Председатель. — Когда спрашивают о переписке, это значит, что оба человека друг другу писали.
Мануйлов. — Я никогда не писал Карро, но Карро мне писал.
Председатель. — Вы говорили о том, что во всяком случае эта переписка была самая незначительная.
Мануйлов. — Нет, это не так. Карро корреспондент «Нового Времени» в Копенгагене, и он мне присылал письма.
Председатель. — Я спрашиваю по формальному вопросу, что вы говорили и чего не говорили. Вы отрицали, что были в переписке с Карро, кроме самой незначительной.
Мануйлов. — Я не знаю. По-моему я, кроме телеграмм, ничего ему не посылал по поручению Суворина.
Председатель. — Но вы отрицали, что Карро вам когда-нибудь писал про Карла Рене?
Мануйлов. — Нет, я этого не помню.
Председатель. — Вы этого не помните?
Мануйлов. — Про Карла Рене я говорил следователю, что эта фамилия мне известна. Очевидно, это не так записано.
Председатель. — Теперь вы расскажите по существу про ваши отношения с Карро.

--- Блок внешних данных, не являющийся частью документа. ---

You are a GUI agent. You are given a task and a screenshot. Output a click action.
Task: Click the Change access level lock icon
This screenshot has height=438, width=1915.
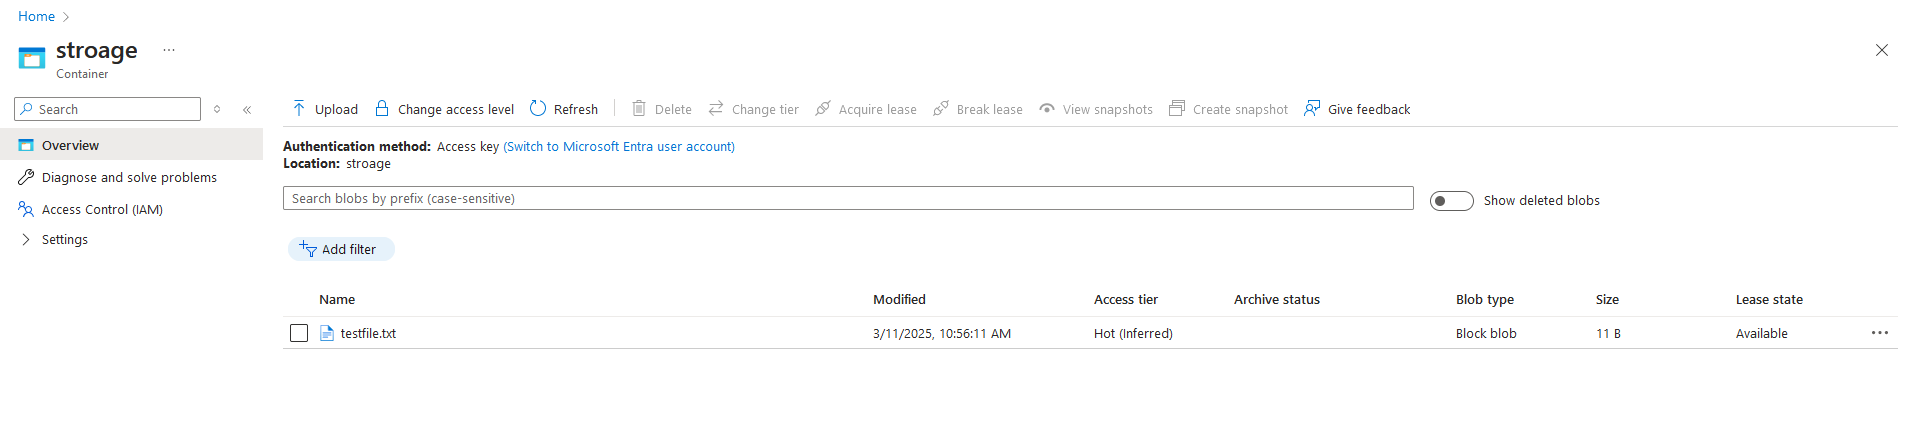point(382,108)
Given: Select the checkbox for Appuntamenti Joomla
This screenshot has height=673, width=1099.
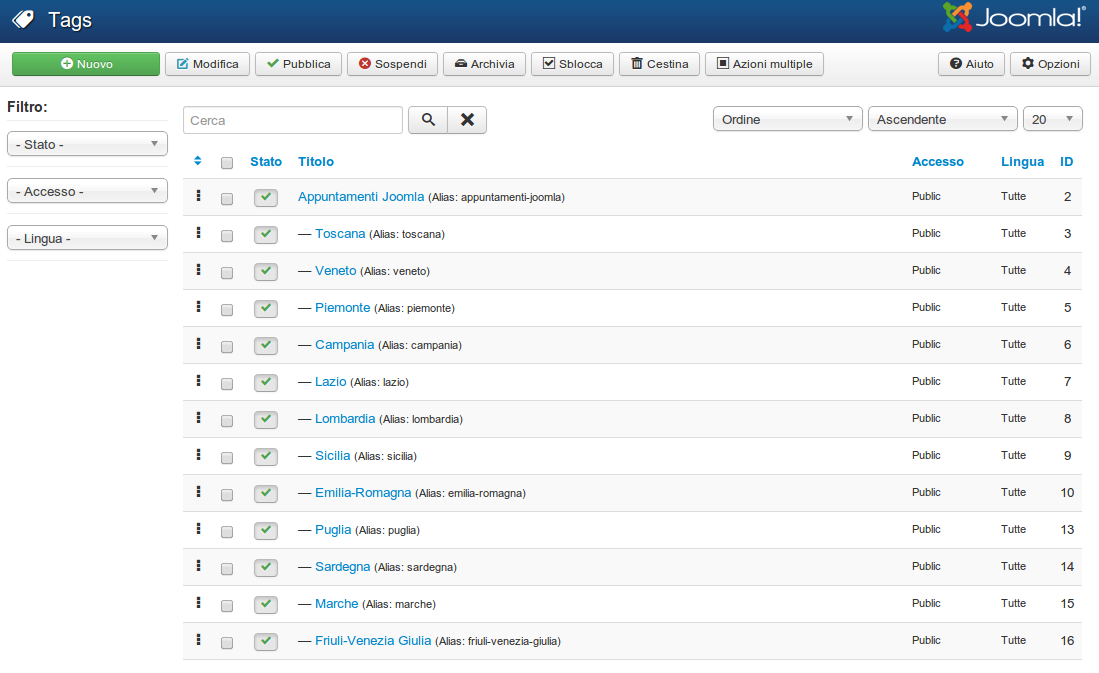Looking at the screenshot, I should click(x=227, y=199).
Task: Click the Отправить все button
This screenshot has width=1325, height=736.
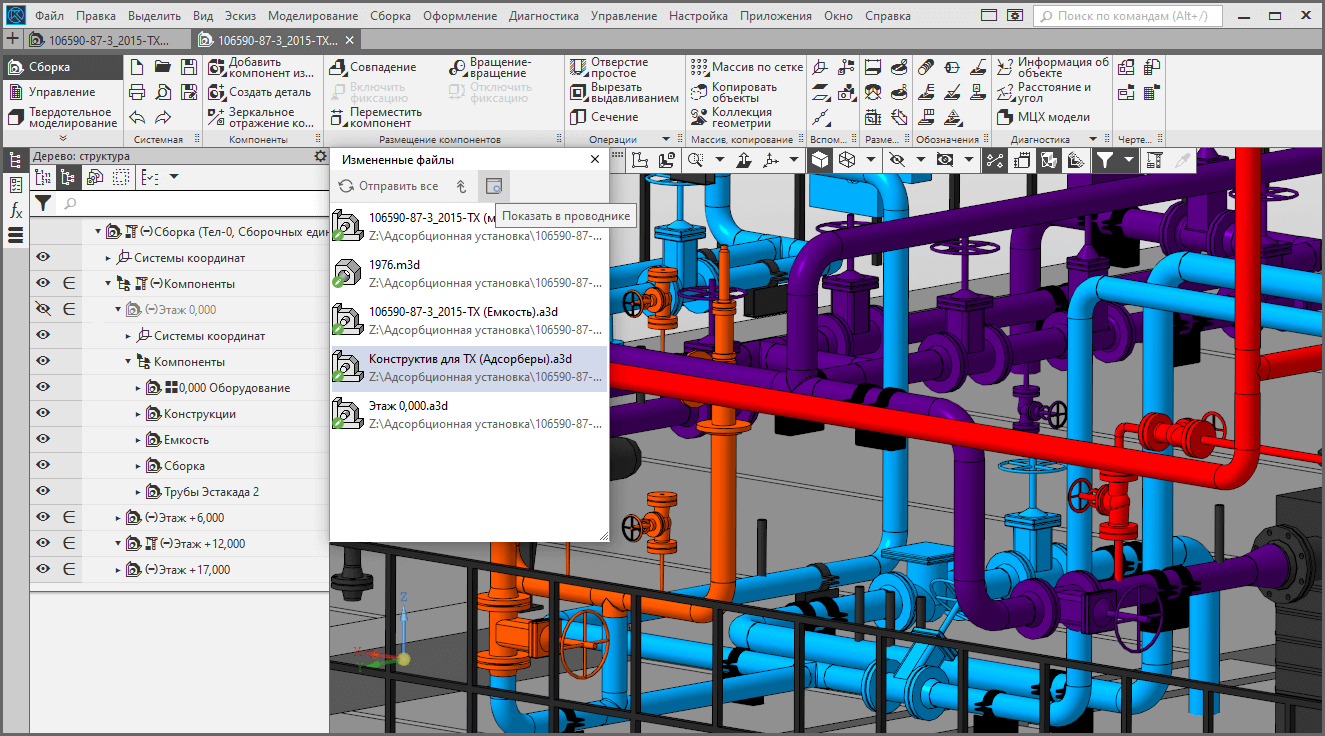Action: tap(388, 186)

Карро — французский журналист, сотрудник «Матэн», которого вы, по поручению «Нового Времени», привлекли в качестве сотрудника.
Мануйлов. — Карро был корреспондентом в «Матэн» и посещал «Новое Время». В один прекрасный День Карро было отказано, и он остался без места. Я в это время был в Париже и получил от Карро телеграмму: «Нахожусь в очень тяжелом положении; что мне делать? Не можете ли вы переговорить в «Матэн»?» Я переговорил. Там не хотели о нем слушать. Когда я возвратился, я предложил Суворину взять его в качестве корреспондента. Его послали в Копенгаген.
Председатель. — И он там стал жить. Какие были ваши сношения с Карро, относящиеся к лету 1916 г.?
Мануйлов. — Он мне присылал письма относительно того, что происходит в Копенгагене, для осведомления редакции, то, что неудобно было печатать, и, между прочим, несколько писем, которые были мною переданы Суворину. Суворин читал эти письма и многим воспользовался.
Председатель. — Это менее всего нас интересует. Он писал, вы передавали в «Новое Время». Но какие были еще у вас отношения с Карро?
Мануйлов. — Никаких отношений не было. Затем он мне написал письмо, в котором говорил о Рене.
Председатель. — Для вас ясно, что такое Рене?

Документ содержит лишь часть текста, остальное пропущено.